— START DATA IN THIS EXERCISE —

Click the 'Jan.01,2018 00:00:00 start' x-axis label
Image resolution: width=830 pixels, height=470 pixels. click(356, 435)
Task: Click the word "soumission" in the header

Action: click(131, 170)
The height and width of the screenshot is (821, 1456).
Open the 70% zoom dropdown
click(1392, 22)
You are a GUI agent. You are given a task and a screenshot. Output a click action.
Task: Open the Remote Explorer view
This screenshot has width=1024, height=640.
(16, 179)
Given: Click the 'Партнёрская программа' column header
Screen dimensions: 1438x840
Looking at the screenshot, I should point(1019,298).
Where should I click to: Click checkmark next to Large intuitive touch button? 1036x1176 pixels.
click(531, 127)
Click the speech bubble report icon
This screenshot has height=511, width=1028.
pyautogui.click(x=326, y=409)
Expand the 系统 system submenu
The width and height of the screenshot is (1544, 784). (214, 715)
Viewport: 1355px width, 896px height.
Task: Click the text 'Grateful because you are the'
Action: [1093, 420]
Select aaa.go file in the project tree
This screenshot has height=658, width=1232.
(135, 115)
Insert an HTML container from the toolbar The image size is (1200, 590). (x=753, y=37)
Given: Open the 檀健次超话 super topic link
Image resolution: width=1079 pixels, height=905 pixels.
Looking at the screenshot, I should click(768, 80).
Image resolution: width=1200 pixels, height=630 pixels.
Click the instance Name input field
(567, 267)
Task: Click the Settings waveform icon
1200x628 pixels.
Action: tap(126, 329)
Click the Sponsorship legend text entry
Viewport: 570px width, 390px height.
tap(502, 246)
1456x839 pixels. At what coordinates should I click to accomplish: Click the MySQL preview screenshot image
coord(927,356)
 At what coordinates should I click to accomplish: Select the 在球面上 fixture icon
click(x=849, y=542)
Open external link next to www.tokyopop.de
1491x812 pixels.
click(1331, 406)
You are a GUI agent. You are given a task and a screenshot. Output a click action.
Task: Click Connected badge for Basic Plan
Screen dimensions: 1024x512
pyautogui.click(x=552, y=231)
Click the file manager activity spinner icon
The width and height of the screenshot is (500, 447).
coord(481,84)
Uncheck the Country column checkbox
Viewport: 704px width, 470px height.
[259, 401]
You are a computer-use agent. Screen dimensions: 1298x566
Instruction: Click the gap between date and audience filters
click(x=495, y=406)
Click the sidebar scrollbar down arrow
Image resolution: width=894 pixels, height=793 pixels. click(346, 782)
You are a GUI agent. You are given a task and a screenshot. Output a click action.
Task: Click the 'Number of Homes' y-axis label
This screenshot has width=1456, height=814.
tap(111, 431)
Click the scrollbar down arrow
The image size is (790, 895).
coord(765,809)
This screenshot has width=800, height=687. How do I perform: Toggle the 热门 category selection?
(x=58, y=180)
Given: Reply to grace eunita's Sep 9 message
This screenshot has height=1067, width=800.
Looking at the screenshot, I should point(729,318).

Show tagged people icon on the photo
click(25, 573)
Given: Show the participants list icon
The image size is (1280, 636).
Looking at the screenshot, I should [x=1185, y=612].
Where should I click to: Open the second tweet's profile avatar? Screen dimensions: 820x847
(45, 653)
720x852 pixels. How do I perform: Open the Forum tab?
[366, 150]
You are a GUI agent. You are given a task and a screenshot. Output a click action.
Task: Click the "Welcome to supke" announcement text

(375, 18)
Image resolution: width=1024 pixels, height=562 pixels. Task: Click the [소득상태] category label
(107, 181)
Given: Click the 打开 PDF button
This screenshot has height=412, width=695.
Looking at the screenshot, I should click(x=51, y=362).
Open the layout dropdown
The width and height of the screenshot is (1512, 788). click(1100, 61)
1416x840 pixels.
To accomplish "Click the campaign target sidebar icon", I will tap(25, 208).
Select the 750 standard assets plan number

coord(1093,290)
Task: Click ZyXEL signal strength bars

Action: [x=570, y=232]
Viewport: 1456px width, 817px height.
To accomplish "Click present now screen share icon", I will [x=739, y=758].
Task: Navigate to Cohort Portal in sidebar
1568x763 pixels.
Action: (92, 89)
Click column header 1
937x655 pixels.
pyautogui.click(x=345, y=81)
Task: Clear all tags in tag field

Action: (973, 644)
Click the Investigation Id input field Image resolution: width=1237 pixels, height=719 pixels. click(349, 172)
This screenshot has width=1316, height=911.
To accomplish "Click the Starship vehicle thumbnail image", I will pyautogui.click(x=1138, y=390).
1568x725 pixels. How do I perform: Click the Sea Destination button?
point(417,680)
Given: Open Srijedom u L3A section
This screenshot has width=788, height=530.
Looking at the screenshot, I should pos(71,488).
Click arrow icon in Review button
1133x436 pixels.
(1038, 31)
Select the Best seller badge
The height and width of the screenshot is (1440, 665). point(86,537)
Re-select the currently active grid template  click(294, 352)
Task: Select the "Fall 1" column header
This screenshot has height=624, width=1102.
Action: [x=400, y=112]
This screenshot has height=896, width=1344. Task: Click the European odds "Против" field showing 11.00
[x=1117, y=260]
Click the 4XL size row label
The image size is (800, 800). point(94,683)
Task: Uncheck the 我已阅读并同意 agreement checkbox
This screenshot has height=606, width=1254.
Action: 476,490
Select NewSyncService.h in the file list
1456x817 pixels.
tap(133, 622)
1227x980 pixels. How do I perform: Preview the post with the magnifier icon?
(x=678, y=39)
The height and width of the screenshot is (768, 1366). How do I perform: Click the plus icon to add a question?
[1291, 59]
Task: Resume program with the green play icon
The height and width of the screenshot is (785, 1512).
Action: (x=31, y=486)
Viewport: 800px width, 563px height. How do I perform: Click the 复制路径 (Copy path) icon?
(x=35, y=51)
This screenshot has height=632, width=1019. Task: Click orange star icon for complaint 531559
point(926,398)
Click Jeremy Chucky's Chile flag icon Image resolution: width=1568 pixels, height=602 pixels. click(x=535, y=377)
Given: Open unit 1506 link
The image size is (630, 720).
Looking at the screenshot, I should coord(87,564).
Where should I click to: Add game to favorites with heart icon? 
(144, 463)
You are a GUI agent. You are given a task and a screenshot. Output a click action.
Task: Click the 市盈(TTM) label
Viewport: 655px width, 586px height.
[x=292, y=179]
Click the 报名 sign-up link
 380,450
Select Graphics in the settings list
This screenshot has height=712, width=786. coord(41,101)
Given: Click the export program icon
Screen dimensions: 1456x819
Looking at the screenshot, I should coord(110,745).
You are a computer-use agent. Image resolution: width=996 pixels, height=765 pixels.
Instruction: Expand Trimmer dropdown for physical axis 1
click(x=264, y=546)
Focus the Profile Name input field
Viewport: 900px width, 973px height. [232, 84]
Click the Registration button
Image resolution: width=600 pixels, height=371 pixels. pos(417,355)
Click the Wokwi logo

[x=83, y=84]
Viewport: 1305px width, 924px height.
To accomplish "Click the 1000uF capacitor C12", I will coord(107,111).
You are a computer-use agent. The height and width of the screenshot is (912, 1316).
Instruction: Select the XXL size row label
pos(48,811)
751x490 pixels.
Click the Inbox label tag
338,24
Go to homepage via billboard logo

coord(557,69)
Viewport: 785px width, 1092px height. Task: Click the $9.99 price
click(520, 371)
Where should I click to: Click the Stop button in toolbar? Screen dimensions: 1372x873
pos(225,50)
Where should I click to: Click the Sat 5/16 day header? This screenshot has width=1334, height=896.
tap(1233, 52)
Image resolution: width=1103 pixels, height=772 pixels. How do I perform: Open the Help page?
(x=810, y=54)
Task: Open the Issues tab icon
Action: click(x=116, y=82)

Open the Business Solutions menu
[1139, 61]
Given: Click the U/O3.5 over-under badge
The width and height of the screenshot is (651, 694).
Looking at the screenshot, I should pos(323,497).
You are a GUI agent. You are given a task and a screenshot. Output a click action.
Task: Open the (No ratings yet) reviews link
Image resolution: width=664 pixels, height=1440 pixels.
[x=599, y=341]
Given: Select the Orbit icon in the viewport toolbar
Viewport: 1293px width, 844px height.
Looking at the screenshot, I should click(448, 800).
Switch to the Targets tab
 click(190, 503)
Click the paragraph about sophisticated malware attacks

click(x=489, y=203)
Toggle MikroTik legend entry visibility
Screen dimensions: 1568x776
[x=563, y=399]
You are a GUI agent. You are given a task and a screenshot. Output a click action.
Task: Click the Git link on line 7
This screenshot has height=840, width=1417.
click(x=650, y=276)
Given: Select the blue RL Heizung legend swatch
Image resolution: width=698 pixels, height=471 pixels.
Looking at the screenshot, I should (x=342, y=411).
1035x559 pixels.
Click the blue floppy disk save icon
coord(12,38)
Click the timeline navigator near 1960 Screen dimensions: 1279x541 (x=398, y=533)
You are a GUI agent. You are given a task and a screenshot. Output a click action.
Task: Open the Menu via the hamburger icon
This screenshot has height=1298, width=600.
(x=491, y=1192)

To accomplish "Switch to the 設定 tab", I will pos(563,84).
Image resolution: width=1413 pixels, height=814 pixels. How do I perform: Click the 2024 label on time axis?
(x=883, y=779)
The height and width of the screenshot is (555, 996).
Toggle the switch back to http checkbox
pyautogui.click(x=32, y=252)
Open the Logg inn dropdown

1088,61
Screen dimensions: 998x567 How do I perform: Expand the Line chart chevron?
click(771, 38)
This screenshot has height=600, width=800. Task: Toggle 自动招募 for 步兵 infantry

— END DATA IN THIS EXERCISE —

> **DO THIS**:
Rewrite the data from the start through the line containing "click(1331, 406)", changing "dropdown" to "drop-down list" and leaving everything else unchanged.

> **OUTPUT OF THE TASK**:
Click the 'Jan.01,2018 00:00:00 start' x-axis label
Image resolution: width=830 pixels, height=470 pixels. click(356, 435)
Task: Click the word "soumission" in the header

Action: click(131, 170)
The height and width of the screenshot is (821, 1456).
Open the 70% zoom drop-down list
click(1392, 22)
You are a GUI agent. You are given a task and a screenshot. Output a click action.
Task: Open the Remote Explorer view
This screenshot has width=1024, height=640.
(16, 179)
Given: Click the 'Партнёрская программа' column header
Screen dimensions: 1438x840
Looking at the screenshot, I should point(1019,298).
Where should I click to: Click checkmark next to Large intuitive touch button? 1036x1176 pixels.
click(531, 127)
Click the speech bubble report icon
This screenshot has height=511, width=1028.
pyautogui.click(x=326, y=409)
Expand the 系统 system submenu
The width and height of the screenshot is (1544, 784). (214, 715)
Viewport: 1355px width, 896px height.
Task: Click the text 'Grateful because you are the'
Action: [1093, 420]
Select aaa.go file in the project tree
This screenshot has height=658, width=1232.
(135, 115)
Insert an HTML container from the toolbar The image size is (1200, 590). (x=753, y=37)
Given: Open the 檀健次超话 super topic link
Image resolution: width=1079 pixels, height=905 pixels.
Looking at the screenshot, I should click(768, 80).
Image resolution: width=1200 pixels, height=630 pixels.
Click the instance Name input field
(567, 267)
Task: Click the Settings waveform icon
1200x628 pixels.
Action: tap(126, 329)
Click the Sponsorship legend text entry
Viewport: 570px width, 390px height.
tap(502, 246)
1456x839 pixels. At what coordinates should I click to accomplish: Click the MySQL preview screenshot image
coord(927,356)
 At what coordinates should I click to accomplish: Select the 在球面上 fixture icon
click(x=849, y=542)
Open external link next to www.tokyopop.de
1491x812 pixels.
click(1331, 406)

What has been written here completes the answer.